Skip to content

NIST AI RMF Govern Function

The Govern function is the cross-cutting function of the official NIST AI Risk Management Framework 1.0 (NIST AI RMF). It cultivates a culture of AI risk management and establishes the policies, accountability structures, oversight, and decision rights that make the other three functions — Map, Measure, and Manage — repeatable across an organization. In NIST's own words, Govern "is intended to be a cross-cutting function that informs and is infused throughout the other three functions."

Govern is organized into six categories (GOVERN 1 through GOVERN 6) covering 19 subcategories. This page lists every subcategory with its official NIST AI RMF Playbook statement and a short note on how it shows up in enterprise practice. The structure and language are taken directly from the official NIST AI RMF Playbook; where the Playbook and NIST AI 100-1 wording differ slightly, the Playbook text is used.

Primary source

This page is a structured guide to the NIST AI RMF Govern function — official NIST documentation. The authoritative framework text is published in NIST AI 100-1 (January 2023); the official AI RMF Playbook on the AI Resource Center provides suggested actions, transparency and documentation guidance, and references for each subcategory.

How Govern fits into NIST AI RMF 1.0

NIST AI RMF 1.0 organizes AI risk management into four core functions: Govern, Map, Measure, and Manage. Govern is the only function that spans the organization as a whole — the other three operate at the AI system layer:

  • Govern — organization-layer accountability, policies, oversight, and decision rights
  • Map — system-layer context and risk identification
  • Measure — system-layer analysis, assessment, and tracking
  • Manage — system-layer prioritization, treatment, and response

In an enterprise program, Govern outcomes are typically defined once and inherited across many AI system projects. Map, Measure, and Manage outcomes are scoped to each AI system and revisited whenever the system, its context, or its users change. For the operating model, see Operationalizing NIST AI RMF in Modulos.

The six Govern categories at a glance

GovernCross-cutting function — NIST AI RMF 1.0
GOVERN 1Policies, processes, procedures, and practices — 7 subcategories
GOVERN 2Accountability structures — 3 subcategories
GOVERN 3Workforce diversity, equity, inclusion, accessibility — 2 subcategories
GOVERN 4Organizational culture — 3 subcategories
GOVERN 5Stakeholder engagement — 2 subcategories
GOVERN 6Third-party risk management — 2 subcategories

GOVERN 1: Policies, processes, procedures, and practices

NIST category statement: Policies, processes, procedures and practices across the organization related to the mapping, measuring and managing of AI risks are in place, transparent, and implemented effectively.

GOVERN 1 is the foundation of the Govern function. It is concerned with whether the organization actually has a documented AI risk management program — and whether that program reflects legal obligations, the characteristics of trustworthy AI, an explicit risk tolerance, an inventory of AI systems, and a defined decommissioning approach.

NIST: Legal and regulatory requirements involving AI are understood, managed, and documented.

In practice: Maintain a current obligation register linking each AI system to the laws and regulations that apply to it (for example, the EU AI Act, GDPR, sectoral rules such as HIPAA or DORA), with named owners and a revision cadence keyed to regulatory change.

WHAT TO DO
From the page on the NIST AI RMF Govern function, quote verbatim the passage that opens with the words containing "How Govern fits" and closes with "RMF in Modulos.".

Rows of pointing data:

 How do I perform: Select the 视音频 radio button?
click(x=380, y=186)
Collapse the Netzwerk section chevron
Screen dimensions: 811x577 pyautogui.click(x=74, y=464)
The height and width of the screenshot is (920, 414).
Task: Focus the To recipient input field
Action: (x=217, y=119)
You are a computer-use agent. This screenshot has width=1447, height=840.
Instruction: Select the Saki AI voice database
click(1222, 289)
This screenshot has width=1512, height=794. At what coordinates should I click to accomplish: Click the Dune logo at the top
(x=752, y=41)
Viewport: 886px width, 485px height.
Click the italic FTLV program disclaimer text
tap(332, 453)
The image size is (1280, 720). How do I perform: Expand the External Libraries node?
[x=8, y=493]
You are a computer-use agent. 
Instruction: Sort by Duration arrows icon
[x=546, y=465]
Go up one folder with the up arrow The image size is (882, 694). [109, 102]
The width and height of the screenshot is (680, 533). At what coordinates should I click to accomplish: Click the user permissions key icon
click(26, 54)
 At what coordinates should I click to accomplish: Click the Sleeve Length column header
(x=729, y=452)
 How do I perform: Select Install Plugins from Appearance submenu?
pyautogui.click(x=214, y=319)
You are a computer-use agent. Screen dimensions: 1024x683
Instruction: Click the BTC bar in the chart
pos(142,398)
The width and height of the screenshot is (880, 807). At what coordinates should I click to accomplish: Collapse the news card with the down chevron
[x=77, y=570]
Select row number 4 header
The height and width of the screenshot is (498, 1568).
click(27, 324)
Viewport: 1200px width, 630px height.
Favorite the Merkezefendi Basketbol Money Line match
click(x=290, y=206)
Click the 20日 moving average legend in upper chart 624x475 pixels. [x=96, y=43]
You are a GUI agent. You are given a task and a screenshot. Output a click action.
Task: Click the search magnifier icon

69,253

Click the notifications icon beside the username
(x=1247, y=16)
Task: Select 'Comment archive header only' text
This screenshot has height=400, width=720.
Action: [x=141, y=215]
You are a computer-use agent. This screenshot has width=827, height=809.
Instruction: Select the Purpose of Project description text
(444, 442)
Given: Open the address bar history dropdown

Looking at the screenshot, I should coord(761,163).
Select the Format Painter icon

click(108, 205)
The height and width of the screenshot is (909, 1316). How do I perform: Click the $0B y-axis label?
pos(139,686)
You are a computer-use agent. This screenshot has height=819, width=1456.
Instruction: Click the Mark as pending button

RESULT
How Govern fits into NIST AI RMF 1.0

NIST AI RMF 1.0 organizes AI risk management into four core functions: Govern, Map, Measure, and Manage. Govern is the only function that spans the organization as a whole — the other three operate at the AI system layer:

  • Govern — organization-layer accountability, policies, oversight, and decision rights
  • Map — system-layer context and risk identification
  • Measure — system-layer analysis, assessment, and tracking
  • Manage — system-layer prioritization, treatment, and response

In an enterprise program, Govern outcomes are typically defined once and inherited across many AI system projects. Map, Measure, and Manage outcomes are scoped to each AI system and revisited whenever the system, its context, or its users change. For the operating model, see Operationalizing NIST AI RMF in Modulos.